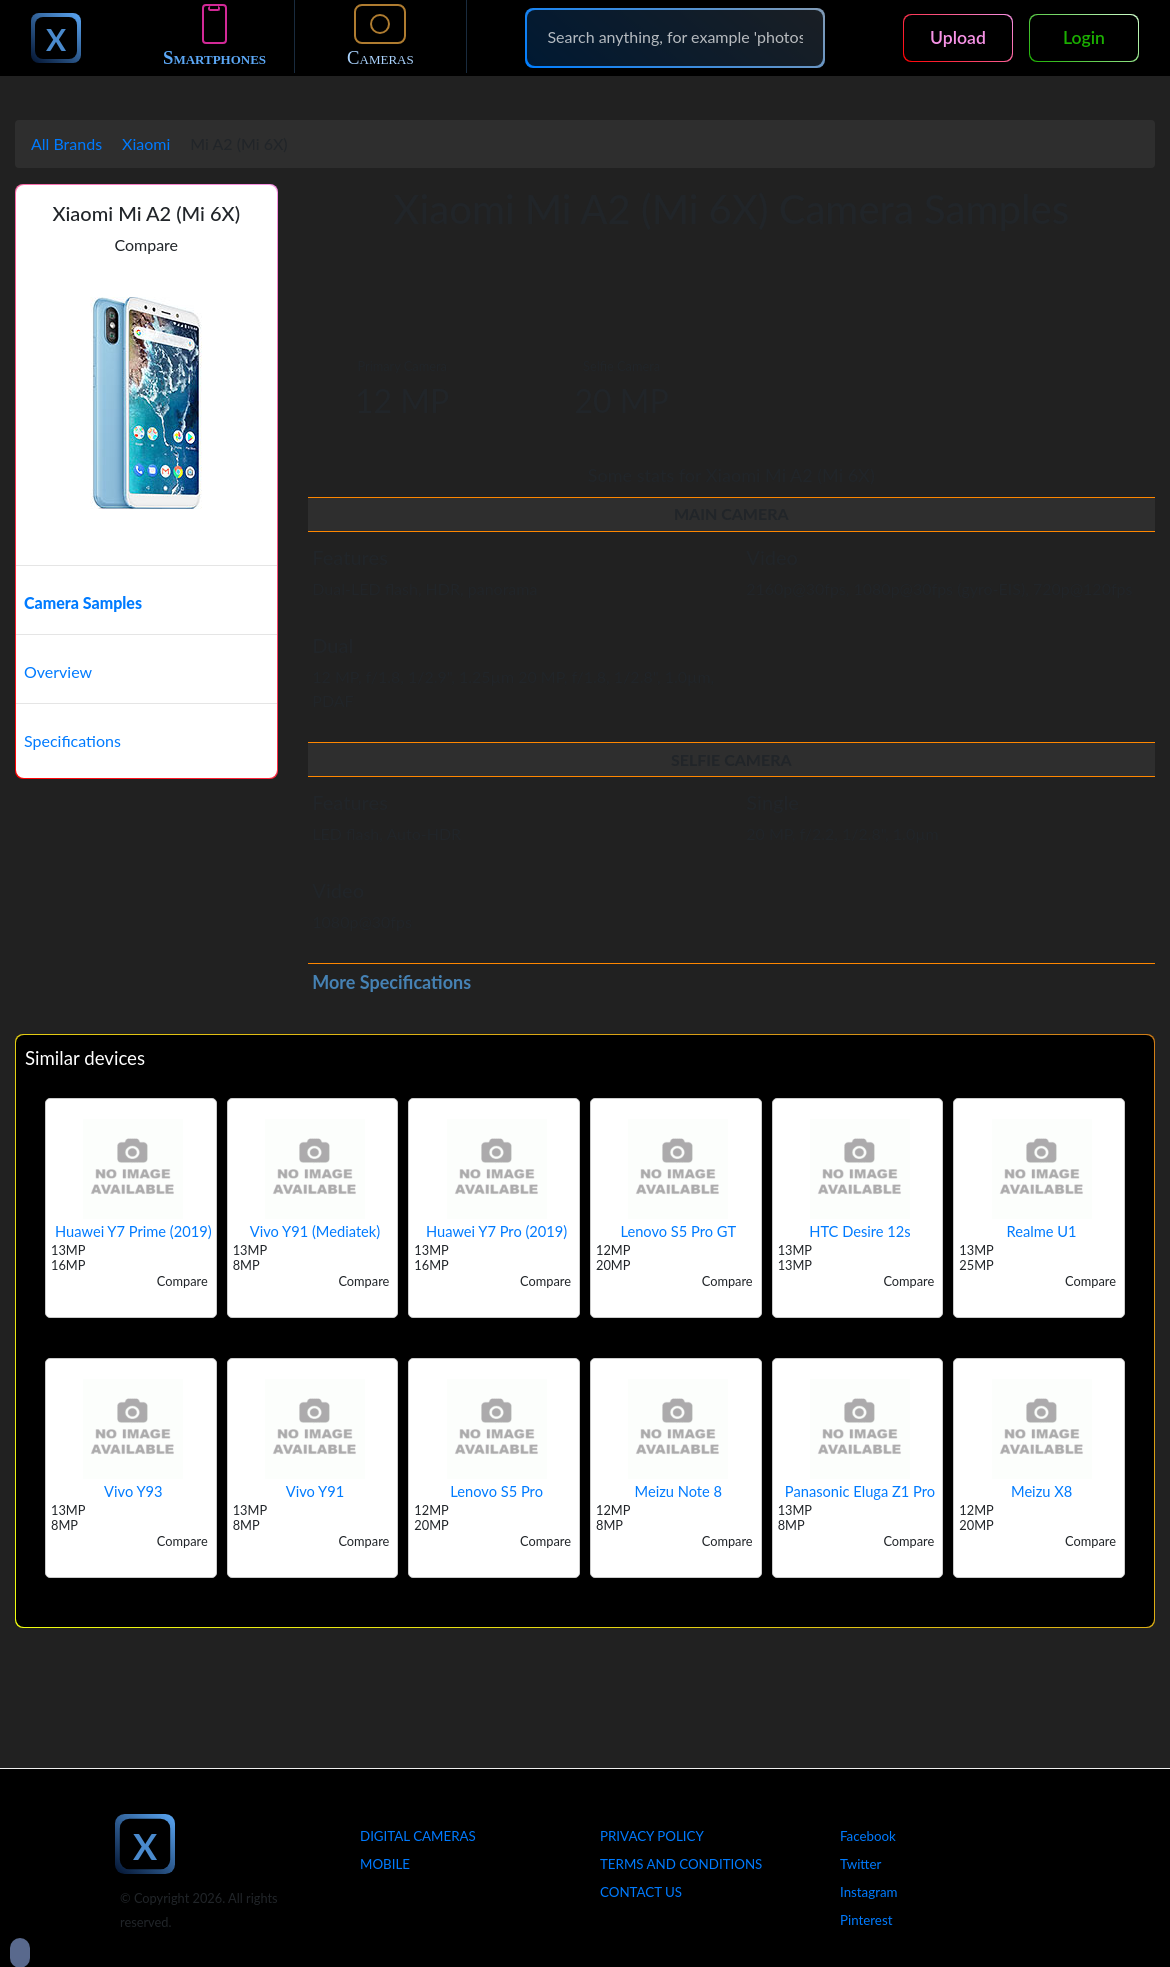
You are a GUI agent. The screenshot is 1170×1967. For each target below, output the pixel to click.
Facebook (868, 1836)
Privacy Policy (652, 1836)
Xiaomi (146, 143)
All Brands (66, 143)
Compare (146, 244)
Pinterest (866, 1920)
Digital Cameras (418, 1836)
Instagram (869, 1892)
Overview (58, 671)
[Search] (675, 37)
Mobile (385, 1864)
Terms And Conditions (681, 1864)
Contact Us (641, 1892)
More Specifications (391, 982)
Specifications (72, 740)
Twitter (860, 1864)
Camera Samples (83, 602)
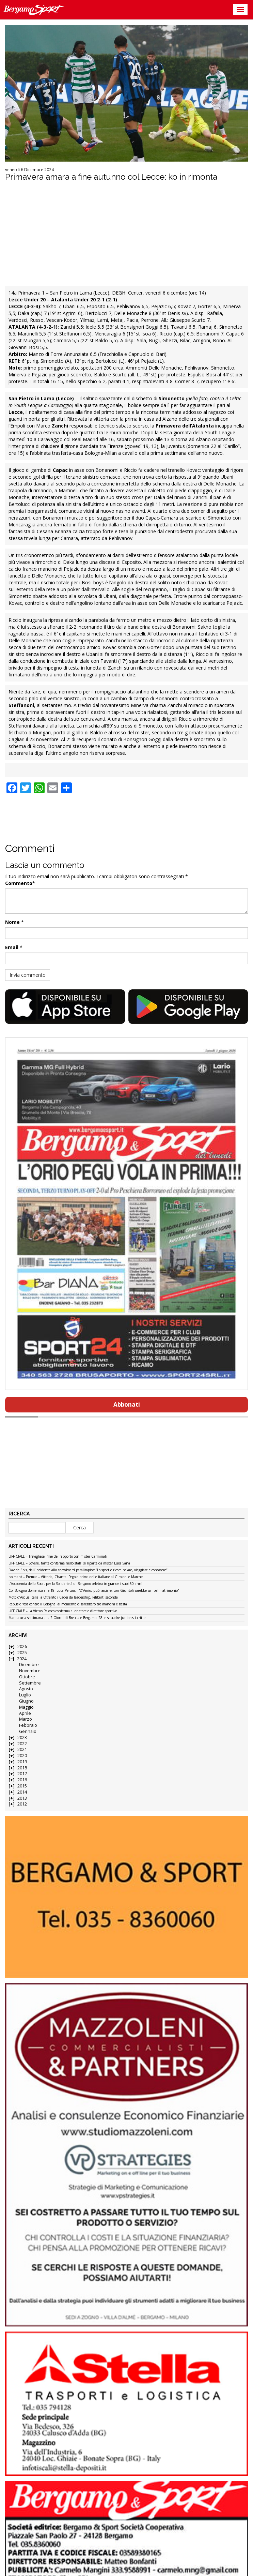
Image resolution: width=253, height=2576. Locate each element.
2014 (22, 1792)
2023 (22, 1737)
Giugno (26, 1701)
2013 (22, 1798)
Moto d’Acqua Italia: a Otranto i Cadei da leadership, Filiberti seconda (63, 1598)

########################################

*YOUR OBJECTIVE*. Please give every line of the records above as a JSON list of strings, one string per line, leaving out blank lines and the pictures.

*FINISHED TASK*.
[
  "You are a GUI agent. The screenshot is 1170×1967. For each target below, output the pixel to click.",
  "Facebook (868, 1836)",
  "Privacy Policy (652, 1836)",
  "Xiaomi (146, 143)",
  "All Brands (66, 143)",
  "Compare (146, 244)",
  "Pinterest (866, 1920)",
  "Digital Cameras (418, 1836)",
  "Instagram (869, 1892)",
  "Overview (58, 671)",
  "[Search] (675, 37)",
  "Mobile (385, 1864)",
  "Terms And Conditions (681, 1864)",
  "Contact Us (641, 1892)",
  "More Specifications (391, 982)",
  "Specifications (72, 740)",
  "Twitter (860, 1864)",
  "Camera Samples (83, 602)",
  "Image resolution: width=253, height=2576. Locate each element.",
  "2014 (22, 1792)",
  "2023 (22, 1737)",
  "Giugno (26, 1701)",
  "2013 (22, 1798)",
  "Moto d’Acqua Italia: a Otranto i Cadei da leadership, Filiberti seconda (63, 1598)"
]